Kesiapan kita atau keengganan kita untuk merenungkan murka Allah menjadi sebuah tes yang  pasti akan sikap hati kita yang sejati terhadap Tuhan. Jika  kita tidak sungguh-sungguh bersukacita dalam Tuhan, karena apa yang ada didalam diri-Nya sendiri, dan karena semua kesempurnaan yang secara  kekal tinggal diam dalam Diam, maka bagaimanakah kasih Allah berdiam dalam kita? Setiap dari kita harus menjadi  sungguh-sungguh  berjaga  dalam  doa yang sungguh-sungguh melawan  rekaan sebuah imajinasi Tuhan dalam pemikiran-pemikiran kita yang dipolakan menurut kecenderungan-kecenderungan jahat kita.



Dari Perjanjian Lama  Allah telah mengeluhkan,


“engkau menyangka, bahwa Aku ini sederajat dengan engkau” (Maz 50:21).


Jika kita tidak bersukacita “ pada mengingat kekudusannya”(Maz 97:12), jika kita tidak bersukacita  karena mengetahui bahwa  dalam sebuah Hari yang segera datang, Allah akan  membuat sebuah  tontonan paling mulia akan murka-Nya dengan  melakukan pembalasan atas semua yang sekarang ini melawan Dia, ini adalah bukti positif bahwa hati-hati kita tidak  dalam penundukan  terhadap  Dia, bahwa kita  masih hidup dalam dosa-dosa kita, dan kita sedang dalam  perjalanan menuju api  kekal.

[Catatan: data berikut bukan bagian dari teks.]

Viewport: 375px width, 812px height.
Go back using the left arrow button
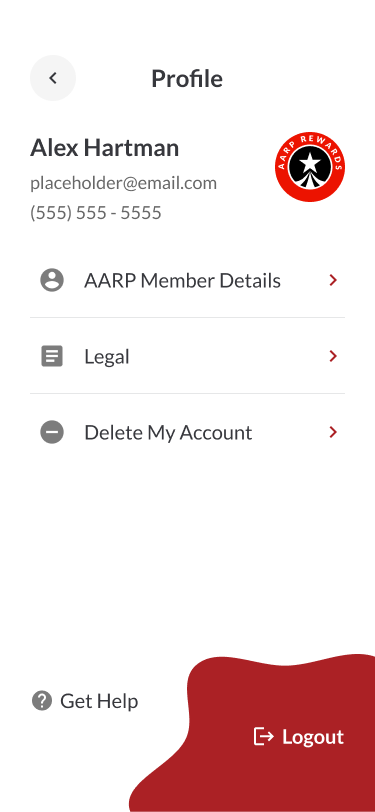(x=53, y=78)
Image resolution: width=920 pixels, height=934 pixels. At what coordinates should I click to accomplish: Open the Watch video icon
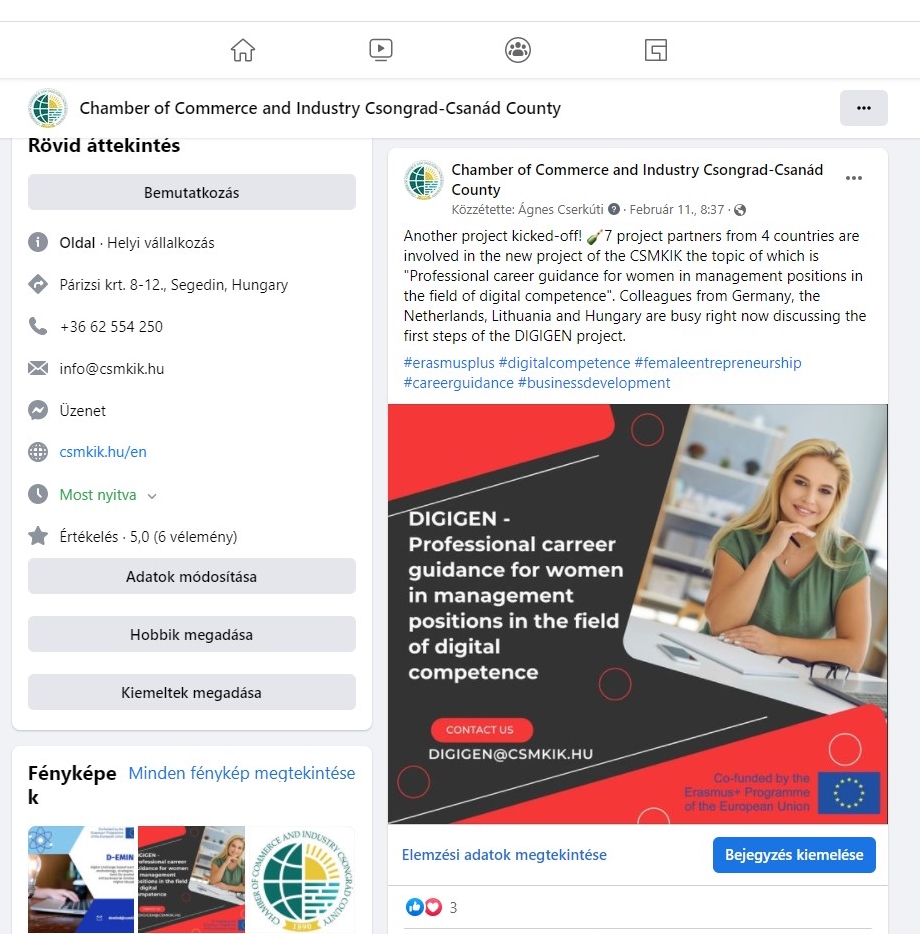coord(381,50)
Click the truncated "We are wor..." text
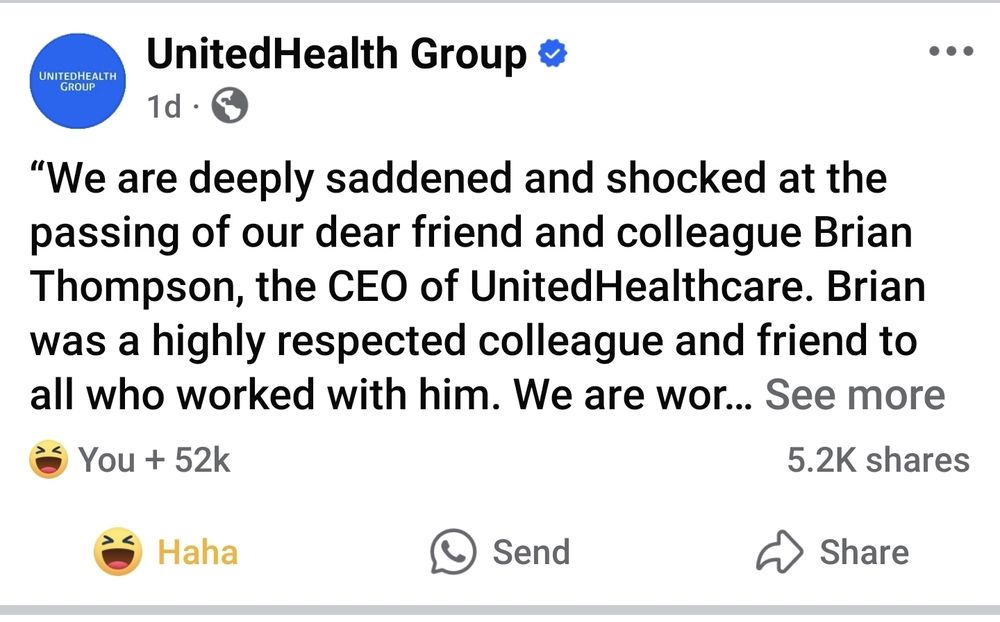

Bersorak-sorailah, hai bangsa-bangsa karena umat-Nya, sebab Ia membalaskan darah hamba-hamba-Nya (Ulangan 32:43). Dan kembali kita membaca--


(1)Kemudian dari pada itu aku mendengar seperti suara yang nyaring dari himpunan besar orang banyak di sorga, katanya: "Haleluya! Keselamatan dan kemuliaan dan kekuasaan adalah pada Allah kita, (2) sebab benar dan adil segala penghakiman-Nya, karena Ialah yang telah menghakimi pelacur besar itu, yang merusakkan bumi dengan percabulannya; dan Ialah yang telah membalaskan darah hamba-hamba-Nya atas pelacur itu." (3) Dan untuk kedua kalinya mereka berkata: "Haleluya! Ya, asapnya naik sampai selama-lamanya." (Wahyu 19:1-3)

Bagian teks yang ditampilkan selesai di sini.